En parallèle, l’Europe bouge aussi et les acteurs français y ont largement contribué. On peut rappeler la récente mise en route du PPP BBI, un partenariat public privé qui contribuera à injecter 3,8 milliards d’euros, dont 1 Mrd € d’argent public, dans l’aide à de premières unités industrielles. Ceci pour contrer la compétition de pays très attractifs pour attirer les premiers investissements de sociétés innovantes, à l’image de la Malaisie ou du Canada.

Bientôt une feuille de route sur la bioéconomie

En résumé, les projets et réalisations sont si foisonnants qu’il est parfois difficile de s’y retrouver. C’est pourquoi Christophe Rupp Dahlem se félicite d’une initiative interministérielle en cours. Réunissant des responsables de ministère de l’agriculture, de l’industrie, de l’environnement et du logement, elle vise à rédiger une feuille de route française sur la bioéconomie. « Cela va donner à l’Europe de la visibilité sur la France. Beaucoup d’initiatives existent. Il faut maintenant les agréger et réfléchir à d’autres initiatives pour développer les marchés » ajoute le président de l’ACDV.

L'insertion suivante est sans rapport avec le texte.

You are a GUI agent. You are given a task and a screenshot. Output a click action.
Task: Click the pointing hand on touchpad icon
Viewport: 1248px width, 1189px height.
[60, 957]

Pour finir, Christophe Rupp Dahlem s’est exprimé sur la baisse du cours du pétrole qui peut être perçue comme un mauvais signal pour la compétitivité des produits biosourcés. « Avec la baisse du cours du pétrole, il sera de plus en plus difficile de remplacer des commodités d’origine fossile par des équivalents biosourcés. Mais c’était déjà très difficile en France et en Europe. C’est pourquoi les acteurs se sont orientés depuis longtemps vers la chimie de spécialité. Nous n’avons pas attendu que le prix du pétrole baisse pour aller vers les spécialités ! Nous ne sommes pas affolés par cette situation. A terme le prix du pétrole ne restera pas à ce niveau là et nous gagnerons dans la durée. Il faut être patients » a-t-il déclaré.